Progress continued slowly, until the incredibly rapid changes in laws and customs that occurred just before I was born, and continued at a whirlwind pace as I was growing up in the 1970s and 80s. Feminism has been influential to the point where even the very conservative religious culture I grew up in (evangelical Christianity) has become nearly unrecognisable in some of its aspects – the emergence of Sarah Palin would be Exhibit A, and though I really don’t wish to elaborate on her, except to mention that back in the 1980s, mainstream evangelical church leaders thought that the day they let women have political or religious authority over men meant that there were no men fit to lead and we were all heading for hell in a handbasket anyways. (Exhibit B would be pastors telling their members to have (hetero)sexual intercourse every day…. As I check this link, I realise that I attended this church briefly, about 20 years ago. They didn’t display cheesy-sexy beds anywhere near pulpits in those days.)
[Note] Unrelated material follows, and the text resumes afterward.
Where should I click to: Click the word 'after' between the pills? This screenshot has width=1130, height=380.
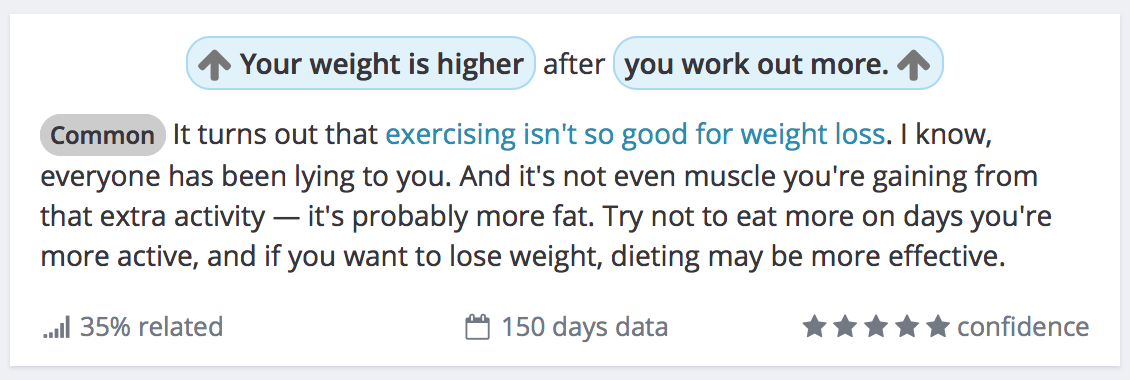pos(574,65)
But of course Palin’s not exceptional. She’s simply part of a culture that has changed to the point where you are more likely than not to have a woman as your doctor or veterinarian. When I graduated from vet school as a large animal practitioner almost a decade ago, it was the turning point, when the balance tipped to a female majority of graduating vets. Yes, we had and continue to have our struggles, to obtain reasonable mat leave and time off to nurse babies and be with our young kids and return to our jobs – but I am pleased to note that in Canada at least, women (and men) vets are increasingly willing to sub in for each other in temporary locums, as women take time off to have children and then return to work on a part-time basis, until their kids are older.

But back to animals à la fin. Even though the seemingly intractable problems of humans, animals and the environment can drain us of energy and create cynicism, negativism is no help at all, and it suffocates hope. Changes in thinking about animal welfare and rights have made a difference, and continue to do so. Change doesn’t happen overnight – but sometimes it can happen with breathtaking rapidity.